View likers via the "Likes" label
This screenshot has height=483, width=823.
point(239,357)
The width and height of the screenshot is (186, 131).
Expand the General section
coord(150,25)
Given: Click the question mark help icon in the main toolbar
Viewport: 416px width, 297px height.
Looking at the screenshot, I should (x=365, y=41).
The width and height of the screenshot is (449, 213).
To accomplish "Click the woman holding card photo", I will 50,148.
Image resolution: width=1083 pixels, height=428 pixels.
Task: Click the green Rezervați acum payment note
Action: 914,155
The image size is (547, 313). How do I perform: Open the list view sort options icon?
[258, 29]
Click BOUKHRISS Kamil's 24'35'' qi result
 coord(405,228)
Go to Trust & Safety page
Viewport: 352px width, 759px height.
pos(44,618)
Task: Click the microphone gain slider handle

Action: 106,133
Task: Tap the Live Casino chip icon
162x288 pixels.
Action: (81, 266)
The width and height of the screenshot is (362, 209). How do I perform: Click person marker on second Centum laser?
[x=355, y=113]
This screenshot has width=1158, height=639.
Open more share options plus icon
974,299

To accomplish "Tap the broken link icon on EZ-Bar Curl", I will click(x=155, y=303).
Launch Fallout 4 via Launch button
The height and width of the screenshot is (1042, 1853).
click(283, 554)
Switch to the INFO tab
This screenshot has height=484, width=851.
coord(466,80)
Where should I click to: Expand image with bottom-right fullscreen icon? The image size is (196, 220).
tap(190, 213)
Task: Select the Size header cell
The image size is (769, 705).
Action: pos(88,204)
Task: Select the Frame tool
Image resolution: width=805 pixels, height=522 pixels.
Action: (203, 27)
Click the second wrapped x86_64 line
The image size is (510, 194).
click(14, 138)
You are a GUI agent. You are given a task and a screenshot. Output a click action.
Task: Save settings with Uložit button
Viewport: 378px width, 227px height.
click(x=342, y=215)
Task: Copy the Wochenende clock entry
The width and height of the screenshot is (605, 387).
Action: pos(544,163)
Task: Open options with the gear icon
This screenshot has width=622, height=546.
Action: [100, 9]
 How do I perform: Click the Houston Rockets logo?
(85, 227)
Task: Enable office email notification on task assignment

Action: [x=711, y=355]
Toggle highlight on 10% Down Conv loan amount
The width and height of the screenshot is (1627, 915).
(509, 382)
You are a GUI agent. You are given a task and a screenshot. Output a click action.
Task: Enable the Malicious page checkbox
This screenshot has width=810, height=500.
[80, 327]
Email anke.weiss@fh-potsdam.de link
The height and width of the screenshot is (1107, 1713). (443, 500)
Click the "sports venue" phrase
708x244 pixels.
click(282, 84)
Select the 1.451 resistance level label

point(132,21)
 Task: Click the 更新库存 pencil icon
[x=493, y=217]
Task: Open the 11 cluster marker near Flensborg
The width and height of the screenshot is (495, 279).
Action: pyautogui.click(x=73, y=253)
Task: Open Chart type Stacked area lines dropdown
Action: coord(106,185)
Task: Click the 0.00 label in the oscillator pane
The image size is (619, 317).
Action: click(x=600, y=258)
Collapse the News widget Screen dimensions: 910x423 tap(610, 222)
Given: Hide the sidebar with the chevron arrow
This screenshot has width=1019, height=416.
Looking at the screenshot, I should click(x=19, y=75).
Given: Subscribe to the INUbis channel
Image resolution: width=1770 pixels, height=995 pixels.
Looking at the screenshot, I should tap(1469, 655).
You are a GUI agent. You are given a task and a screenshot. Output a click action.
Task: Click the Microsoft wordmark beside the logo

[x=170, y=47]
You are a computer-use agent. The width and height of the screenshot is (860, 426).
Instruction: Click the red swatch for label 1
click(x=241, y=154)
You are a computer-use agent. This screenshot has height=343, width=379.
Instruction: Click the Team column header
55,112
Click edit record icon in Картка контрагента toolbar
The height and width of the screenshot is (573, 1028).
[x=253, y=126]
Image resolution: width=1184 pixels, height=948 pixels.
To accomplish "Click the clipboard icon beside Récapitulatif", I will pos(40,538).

> **Brief**: Pull out every line above that contains the string "Open" and copy each one in full. Match the capitalization exactly.

> **Solution to this task**:
The image size is (547, 313). How do I perform: Open the list view sort options icon?
Open more share options plus icon
Task: Open options with the gear icon
Task: Open the 11 cluster marker near Flensborg
Task: Open Chart type Stacked area lines dropdown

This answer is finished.